We have this misconception about steak that we have to cover it up with sauces and spices and cook it until it’s basically dried out. I developed this recipe after watching an episode of master chef Australia where George prepared a mouth-watering steak fillet that he served up with a vinaigrette and potato dauphines. I loved the concept, simple ingredients that don’t interfere too much with the integrity of the meat.
I served this dish to friends that I had over this week for dinner, at first they doubted me when I said that I was “letting my meat rest”, as this isn’t a common phrase used in an Indian household. But greater nervousness arose when I cut into the fillet and a slight pinky hue peeped out from inside. Our guests were a little wary at first but once they tasted it they were asking for more.
- 1 fillet steak, ask your butcher to keep it whole don’t slice it.
- 1 tsp. black pepper
- ½ tsp. white pepper
- 1 tsp. salt
- 2 tsp. crushed garlic
- 1 ½ tsp. crushed green chilli
- 1l4 tsp. aromat
- 1 tsp. ground cumin
- Glug of olive oil
- 1 tbsp. lemon juice
- 2 tbsp. of sugar
- 2 whole chilies
- 500g mushrooms (sliced)
- 250 ml fresh cream
- ½ tsp. crushed green chilli
- ½ tsp. crushed garlic
- Preheat your oven to 200ᵒ fan forced ( bake)

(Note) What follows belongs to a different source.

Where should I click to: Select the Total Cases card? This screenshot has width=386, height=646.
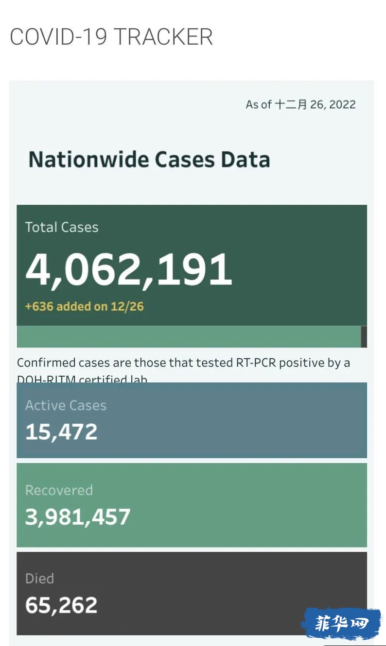192,265
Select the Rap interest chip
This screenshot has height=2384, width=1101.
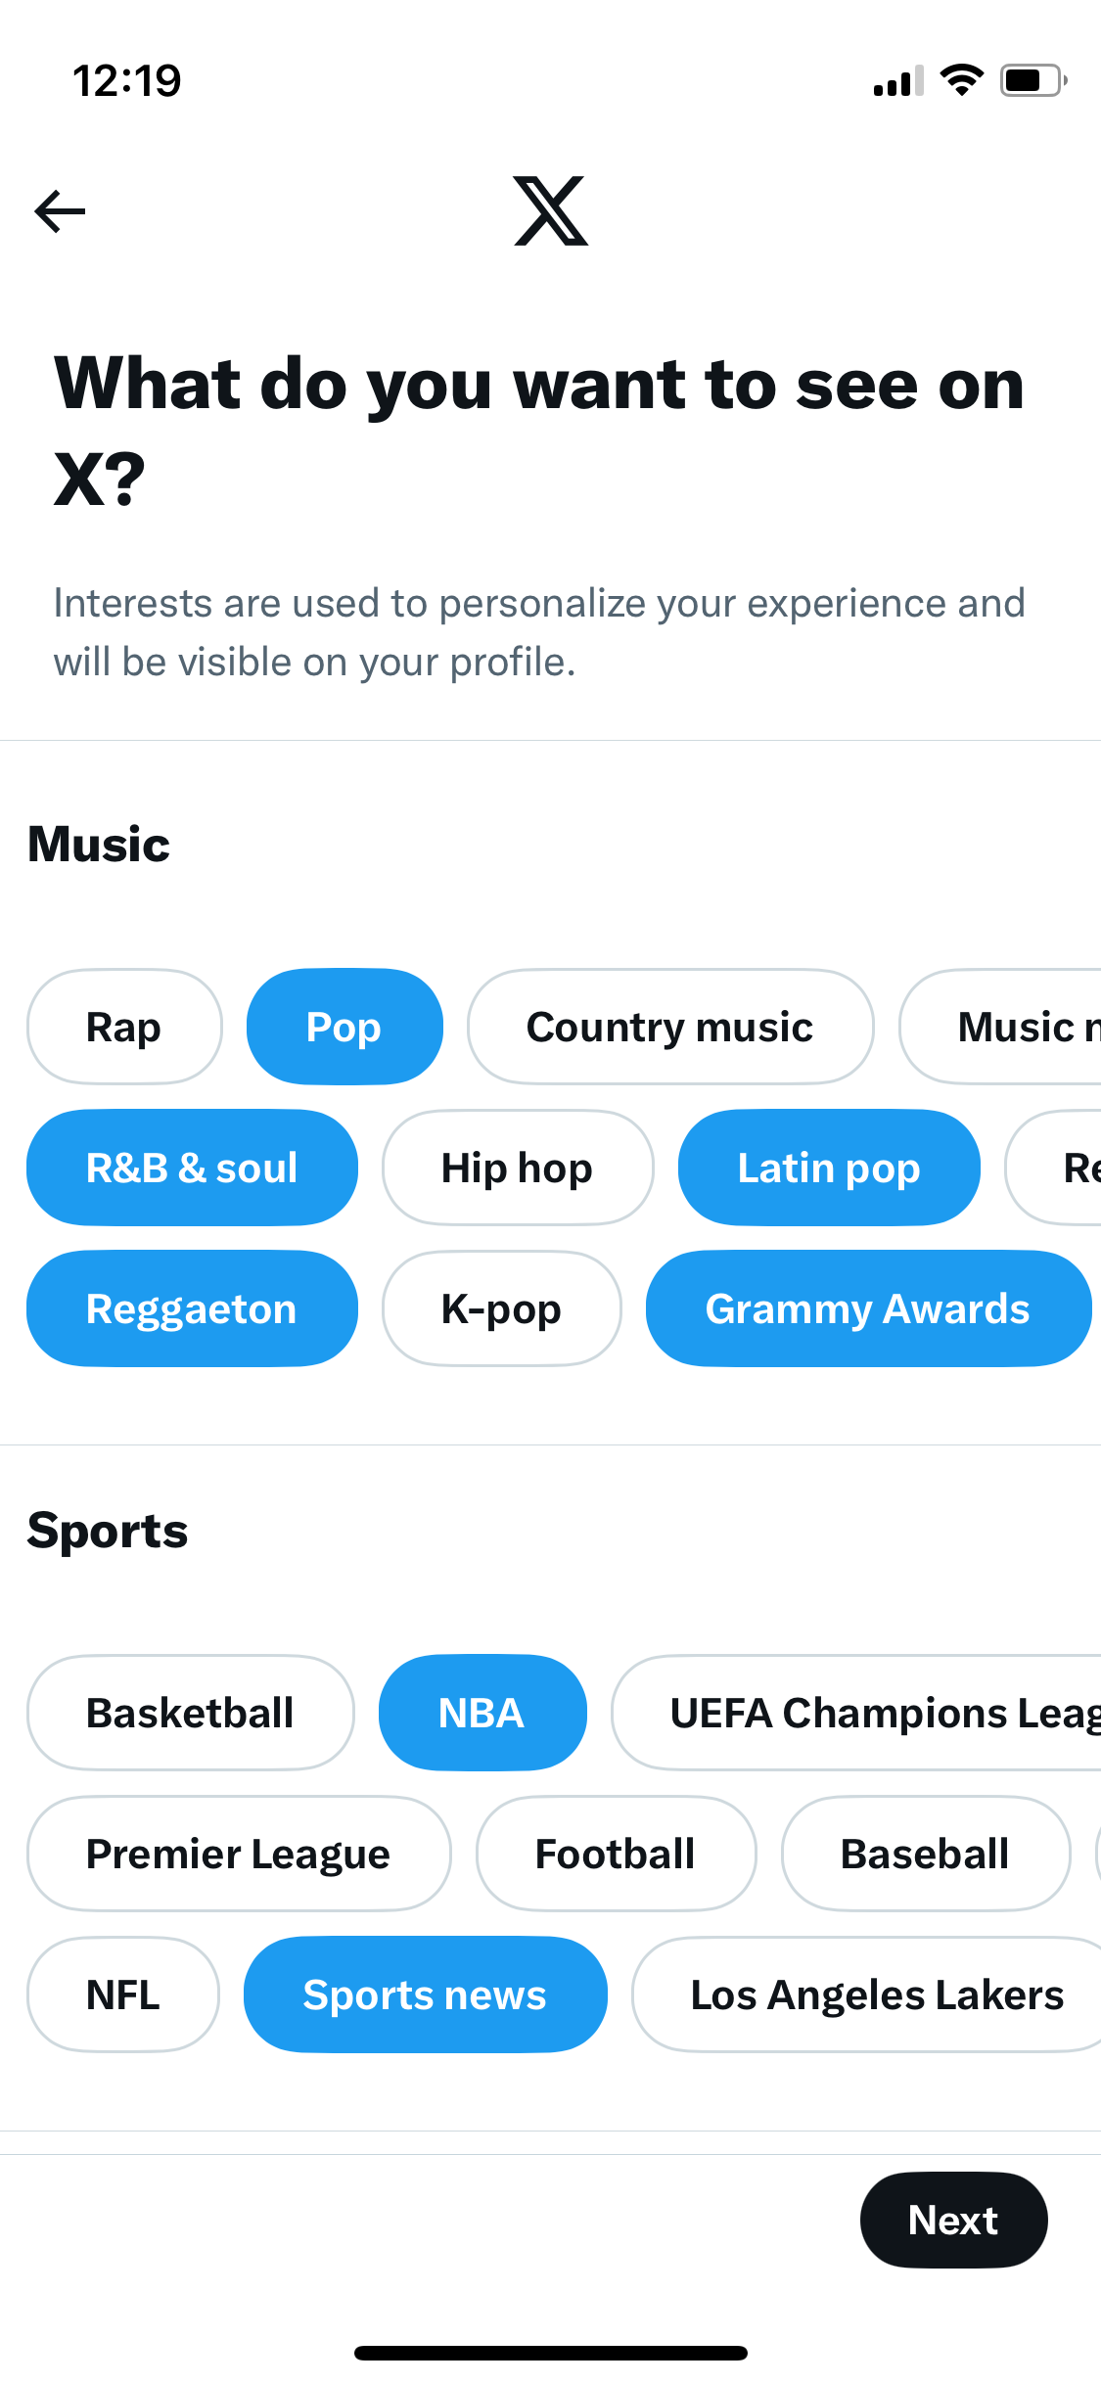[x=124, y=1027]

- Marinate the steak in the olive oil, lemon juice and all the spices except for the sugar. Make sure you get a good coat around the entire fillet
- After the steak is well coated, drizzle over the sugar on all sides of the steak
- Leave to marinade over night.
- When preparing your steak heat up a cast iron skillet to a high temperature and then sear your steak on all sides don’t add the remaining marinade yet.
- Once you have a lovely brown coat on your meat add the remaining marinade and then cover your steak and pop it onto the oven for 15 to 20 minutes or longer if you’re not into pink (ideally you’re looking at a temperature of between 65ᵒ to 69ᵒ for a medium to medium well)
- Remove the steak from the oven cover with foil and rest for about 10 minutes
- In the same pan that the steak was cooked in add your sliced mushrooms, chilli and garlic and let it cook until the water has burned out
- At this stage add your cream to the mushrooms, season with extra salt and pepper if necessary
- Allow the mixture to simmer until the cream has reduced and you’re left with a thick and creamy sauce.
Serve with a baked potato, sweet potato, a salad or even try your hand at the pommes dauphine. The flavour of a medium-well steak is phenomenal, it’s succulent and moist. Pour your sauce over or have it on the side, either way you’re going to come back for more.
Please note that all ovens are different and that cooking and baking times vary in different locations therefore you’ll have to judge for yourself as to whether or not your food is done to your liking!